Marx then served for eight years in the State Department, using similar technology to document Syrian government missile attacks on its own people. What he observed in Serbia and Syria had such a profound effect upon him that it has determined his subsequent career path.
Now associate professor of the practice of spatial sciences and creative technologies at USC Dornsife College of Letters, Arts and Sciences, his research focuses on developing cutting-edge technological tools to quickly identify human rights violations; preventing isolated events from developing into genocide.
“Once you work on something that powerful, you don’t really have an appetite to do anything else,” said Marx, a recognized expert on using satellites and other spatial data, such as crowd-sourced mapping to analyze and inform human migration and refugee policy.

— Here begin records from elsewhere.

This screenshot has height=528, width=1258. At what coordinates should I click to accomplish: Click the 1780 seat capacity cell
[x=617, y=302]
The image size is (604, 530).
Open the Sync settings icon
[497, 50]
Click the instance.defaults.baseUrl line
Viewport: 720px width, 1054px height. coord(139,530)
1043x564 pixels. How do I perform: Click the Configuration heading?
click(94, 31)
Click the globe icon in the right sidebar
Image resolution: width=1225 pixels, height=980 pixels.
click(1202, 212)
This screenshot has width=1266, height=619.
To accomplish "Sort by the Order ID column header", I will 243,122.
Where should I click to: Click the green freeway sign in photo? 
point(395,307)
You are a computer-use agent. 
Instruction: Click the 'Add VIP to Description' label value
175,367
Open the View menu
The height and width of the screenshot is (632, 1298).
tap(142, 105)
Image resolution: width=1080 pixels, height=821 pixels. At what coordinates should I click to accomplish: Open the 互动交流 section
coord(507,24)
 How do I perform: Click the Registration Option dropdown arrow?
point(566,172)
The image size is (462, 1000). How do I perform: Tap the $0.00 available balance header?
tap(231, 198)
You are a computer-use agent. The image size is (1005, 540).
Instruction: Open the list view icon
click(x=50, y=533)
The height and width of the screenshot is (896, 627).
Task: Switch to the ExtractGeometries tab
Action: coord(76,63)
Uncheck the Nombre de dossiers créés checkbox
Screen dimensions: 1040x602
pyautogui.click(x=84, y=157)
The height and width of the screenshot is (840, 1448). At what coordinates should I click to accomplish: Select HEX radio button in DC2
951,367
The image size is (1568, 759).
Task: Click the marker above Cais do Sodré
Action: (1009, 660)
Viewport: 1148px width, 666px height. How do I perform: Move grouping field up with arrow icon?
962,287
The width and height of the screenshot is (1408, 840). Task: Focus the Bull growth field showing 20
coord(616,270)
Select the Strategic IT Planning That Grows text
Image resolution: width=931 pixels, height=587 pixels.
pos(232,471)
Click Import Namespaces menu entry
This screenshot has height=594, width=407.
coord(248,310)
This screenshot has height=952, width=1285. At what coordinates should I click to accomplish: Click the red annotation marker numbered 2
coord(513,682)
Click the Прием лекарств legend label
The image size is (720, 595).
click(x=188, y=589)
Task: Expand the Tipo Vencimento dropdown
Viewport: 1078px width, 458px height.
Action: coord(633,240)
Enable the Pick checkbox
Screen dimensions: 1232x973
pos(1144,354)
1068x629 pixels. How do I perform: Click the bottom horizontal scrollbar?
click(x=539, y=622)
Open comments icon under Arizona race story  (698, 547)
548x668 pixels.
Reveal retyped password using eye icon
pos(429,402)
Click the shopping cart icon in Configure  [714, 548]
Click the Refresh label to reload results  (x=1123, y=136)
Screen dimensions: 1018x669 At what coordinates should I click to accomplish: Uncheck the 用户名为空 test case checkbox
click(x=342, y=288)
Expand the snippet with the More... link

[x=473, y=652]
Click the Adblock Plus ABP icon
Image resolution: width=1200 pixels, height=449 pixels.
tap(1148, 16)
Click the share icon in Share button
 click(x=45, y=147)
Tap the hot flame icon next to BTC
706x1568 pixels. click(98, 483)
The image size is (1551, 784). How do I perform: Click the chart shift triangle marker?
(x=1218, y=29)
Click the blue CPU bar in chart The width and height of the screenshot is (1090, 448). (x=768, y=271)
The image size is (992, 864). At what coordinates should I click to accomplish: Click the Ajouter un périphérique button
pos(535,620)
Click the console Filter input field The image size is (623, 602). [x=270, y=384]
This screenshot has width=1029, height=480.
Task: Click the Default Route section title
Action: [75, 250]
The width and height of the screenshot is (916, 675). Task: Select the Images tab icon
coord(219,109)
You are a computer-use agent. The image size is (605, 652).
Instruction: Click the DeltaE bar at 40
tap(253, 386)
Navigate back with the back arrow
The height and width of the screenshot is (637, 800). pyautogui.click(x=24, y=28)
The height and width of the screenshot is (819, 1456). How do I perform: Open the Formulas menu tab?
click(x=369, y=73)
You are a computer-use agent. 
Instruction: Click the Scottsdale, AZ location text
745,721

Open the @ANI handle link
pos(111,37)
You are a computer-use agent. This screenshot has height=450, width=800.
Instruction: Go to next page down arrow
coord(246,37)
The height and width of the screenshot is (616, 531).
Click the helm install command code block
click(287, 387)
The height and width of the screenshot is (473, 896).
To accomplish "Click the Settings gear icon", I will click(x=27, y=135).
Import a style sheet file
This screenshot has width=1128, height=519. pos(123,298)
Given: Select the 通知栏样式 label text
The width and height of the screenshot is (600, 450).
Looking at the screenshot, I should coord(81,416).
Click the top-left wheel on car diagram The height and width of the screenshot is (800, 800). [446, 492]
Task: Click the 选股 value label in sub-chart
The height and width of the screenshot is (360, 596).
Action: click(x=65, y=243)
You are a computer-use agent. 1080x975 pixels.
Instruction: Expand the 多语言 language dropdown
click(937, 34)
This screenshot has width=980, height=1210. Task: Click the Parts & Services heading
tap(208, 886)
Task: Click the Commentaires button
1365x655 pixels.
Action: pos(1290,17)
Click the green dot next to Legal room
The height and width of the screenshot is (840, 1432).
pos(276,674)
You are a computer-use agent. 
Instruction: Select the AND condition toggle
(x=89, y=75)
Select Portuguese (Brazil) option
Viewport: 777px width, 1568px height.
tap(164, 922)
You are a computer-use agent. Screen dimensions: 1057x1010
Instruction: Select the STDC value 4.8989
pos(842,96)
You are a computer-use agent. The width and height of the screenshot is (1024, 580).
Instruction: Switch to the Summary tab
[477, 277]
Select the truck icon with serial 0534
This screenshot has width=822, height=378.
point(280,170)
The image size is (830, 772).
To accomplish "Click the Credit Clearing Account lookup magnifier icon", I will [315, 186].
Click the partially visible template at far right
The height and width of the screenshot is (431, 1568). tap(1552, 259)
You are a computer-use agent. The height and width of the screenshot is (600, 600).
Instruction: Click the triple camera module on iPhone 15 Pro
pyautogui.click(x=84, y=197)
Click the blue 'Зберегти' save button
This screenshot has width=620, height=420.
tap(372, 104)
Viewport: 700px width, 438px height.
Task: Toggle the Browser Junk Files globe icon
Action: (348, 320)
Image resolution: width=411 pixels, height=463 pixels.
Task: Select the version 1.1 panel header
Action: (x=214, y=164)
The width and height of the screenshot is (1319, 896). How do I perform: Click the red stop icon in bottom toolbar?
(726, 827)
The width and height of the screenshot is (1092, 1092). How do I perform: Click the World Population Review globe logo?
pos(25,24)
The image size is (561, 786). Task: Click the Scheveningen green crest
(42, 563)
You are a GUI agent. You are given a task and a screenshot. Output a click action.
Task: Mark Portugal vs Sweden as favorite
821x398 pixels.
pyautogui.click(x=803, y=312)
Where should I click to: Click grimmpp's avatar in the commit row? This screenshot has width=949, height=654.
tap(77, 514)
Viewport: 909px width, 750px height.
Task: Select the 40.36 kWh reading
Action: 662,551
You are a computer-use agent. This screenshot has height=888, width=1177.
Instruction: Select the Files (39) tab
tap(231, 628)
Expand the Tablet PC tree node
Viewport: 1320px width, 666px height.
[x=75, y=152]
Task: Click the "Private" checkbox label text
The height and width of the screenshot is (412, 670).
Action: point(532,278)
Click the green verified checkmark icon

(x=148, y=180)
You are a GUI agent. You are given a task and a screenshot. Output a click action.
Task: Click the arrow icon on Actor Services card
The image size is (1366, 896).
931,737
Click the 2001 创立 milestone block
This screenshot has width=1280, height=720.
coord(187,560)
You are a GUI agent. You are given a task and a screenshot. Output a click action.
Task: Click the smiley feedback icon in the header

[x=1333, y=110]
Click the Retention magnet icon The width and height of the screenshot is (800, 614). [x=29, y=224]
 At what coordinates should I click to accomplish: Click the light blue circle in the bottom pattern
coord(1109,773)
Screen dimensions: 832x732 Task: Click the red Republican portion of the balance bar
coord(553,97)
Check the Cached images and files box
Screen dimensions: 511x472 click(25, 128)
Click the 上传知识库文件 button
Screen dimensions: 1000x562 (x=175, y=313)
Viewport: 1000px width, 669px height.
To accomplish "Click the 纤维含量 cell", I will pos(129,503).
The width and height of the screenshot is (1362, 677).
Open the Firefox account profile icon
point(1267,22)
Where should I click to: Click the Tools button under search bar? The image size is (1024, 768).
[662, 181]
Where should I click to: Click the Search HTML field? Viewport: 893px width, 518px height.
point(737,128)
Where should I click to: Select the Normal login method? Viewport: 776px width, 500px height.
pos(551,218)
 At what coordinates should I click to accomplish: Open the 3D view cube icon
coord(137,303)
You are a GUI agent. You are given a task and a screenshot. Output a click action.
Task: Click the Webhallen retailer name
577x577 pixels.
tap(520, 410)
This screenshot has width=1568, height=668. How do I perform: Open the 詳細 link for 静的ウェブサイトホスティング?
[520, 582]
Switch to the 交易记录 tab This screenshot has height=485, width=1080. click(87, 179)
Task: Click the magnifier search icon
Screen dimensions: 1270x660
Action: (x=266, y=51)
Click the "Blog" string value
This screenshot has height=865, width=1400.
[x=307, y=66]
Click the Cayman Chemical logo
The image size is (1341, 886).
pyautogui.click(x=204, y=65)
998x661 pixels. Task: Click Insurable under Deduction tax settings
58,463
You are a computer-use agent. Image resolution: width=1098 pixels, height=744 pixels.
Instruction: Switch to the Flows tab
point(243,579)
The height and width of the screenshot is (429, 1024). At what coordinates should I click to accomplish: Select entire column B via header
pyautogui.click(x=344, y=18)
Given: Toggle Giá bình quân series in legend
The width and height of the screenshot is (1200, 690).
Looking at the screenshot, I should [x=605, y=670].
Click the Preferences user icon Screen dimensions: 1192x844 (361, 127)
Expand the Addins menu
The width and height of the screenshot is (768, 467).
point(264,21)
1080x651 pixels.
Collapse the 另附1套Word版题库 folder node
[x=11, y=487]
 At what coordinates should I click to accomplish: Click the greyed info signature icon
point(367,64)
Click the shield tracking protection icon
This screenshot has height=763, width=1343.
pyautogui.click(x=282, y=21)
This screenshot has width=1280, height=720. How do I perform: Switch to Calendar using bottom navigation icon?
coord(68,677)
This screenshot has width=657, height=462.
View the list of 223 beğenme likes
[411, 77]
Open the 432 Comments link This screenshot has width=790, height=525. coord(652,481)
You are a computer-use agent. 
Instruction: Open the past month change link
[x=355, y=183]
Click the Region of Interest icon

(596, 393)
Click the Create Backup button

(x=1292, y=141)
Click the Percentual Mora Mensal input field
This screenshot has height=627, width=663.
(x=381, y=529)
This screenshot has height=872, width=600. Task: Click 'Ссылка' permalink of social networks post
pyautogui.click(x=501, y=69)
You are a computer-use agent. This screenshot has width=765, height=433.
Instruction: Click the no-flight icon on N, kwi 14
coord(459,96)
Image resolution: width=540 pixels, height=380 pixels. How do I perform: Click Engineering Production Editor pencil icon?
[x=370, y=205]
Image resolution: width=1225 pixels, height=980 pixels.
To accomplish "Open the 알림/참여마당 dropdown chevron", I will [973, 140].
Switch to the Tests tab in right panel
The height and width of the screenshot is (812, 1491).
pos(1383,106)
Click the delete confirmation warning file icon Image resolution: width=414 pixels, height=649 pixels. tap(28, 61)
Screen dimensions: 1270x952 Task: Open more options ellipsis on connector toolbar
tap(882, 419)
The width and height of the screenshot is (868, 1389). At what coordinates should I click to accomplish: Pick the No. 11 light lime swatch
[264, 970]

Seeing into the dark corners
At USC Dornsife’s Spatial Sciences Institute (SSI), Marx runs the Human Security and Geospatial Intelligence Lab, leveraging new, “smallsat” — short for small satellite — technology to detect human rights abuses and violations. The information collected by this technology provides evidence that can be used to corroborate refugee accounts of atrocities in international courts.
Many of the world’s worst human rights abuses, including genocides, occur in areas that are difficult to observe, Marx notes. Satellite technology is often all that’s available to monitor what’s happening on the ground.
While smallsat technology can provide daily imagery of the entire Earth, the images are too fuzzy to visually identify details that can signal human rights abuses. Marx and his team, comprising several undergraduate research assistants, are overcoming this obstacle by designing algorithms to automatically detect potential human rights violations — such as villages that have been burned down.
Andrew Marx (center) meeting with members of USC Dornsife’s Human Security and Geospatial Intelligence Lab. Research assistants in the lab work from the USC campus as well as remotely from Washington, D.C., and The Netherlands.
The spatial scientists are working with Human Rights Watch and Physicians for Human Rights to monitor the situation in Myanmar, where the Rohingya Muslim minority is being persecuted.
Huts in this region have roofs made of dried plant material that reflects infrared light. Marx and his team developed techniques that make it possible to detect changes in reflected light from one day to the next. When huts in a village are torched or otherwise destroyed, there is a corresponding drop in infrared reflectance that signals an attack on that village.
The Myanmar army has denied not only the ethnic cleansing but the very existence of the Rohingya, and the Myanmar government has continuously denied abuses.
“Satellite imagery provides data that cannot be refuted when used in conjunction with geospatial intelligence and victim testimony,” Marx said. “We cannot stress enough the importance of refugee testimony; however, at times further evidence is required. Our methods strengthen the evidentiary power of victim accounts.”
Early warning signs
Marx’s goal is to develop an early warning system to prevent human rights violations.
Marx points to Darfur in western Sudan, where up to 400,000 people have died in ethnic cleansing programs, allegedly ordered by President Omar al-Bashir. This systematic killing has become known as the first genocide of the 21st century.
“If we can monitor areas likes Darfur using daily imagery, the international community can learn what’s happening very early on, and then we can stop isolated attacks before they turn into a large-scale genocide,” Marx said. The team hopes to one day give the technology to organizations like Amnesty International to reduce human suffering, Marx said.
Marx and his team are also hoping to make their service available to the public, so anyone can log onto their website and see which villages may have been attacked in the past couple of days in different areas.
“The students who work in my lab are passionate about human rights — as am I,” Marx said. “While you can’t replace the power and importance of testimony, I want my students to be able to leverage new technologies and approaches to combat these terrible atrocities that are still occurring worldwide.
“We’re optimistic that we can make a difference.”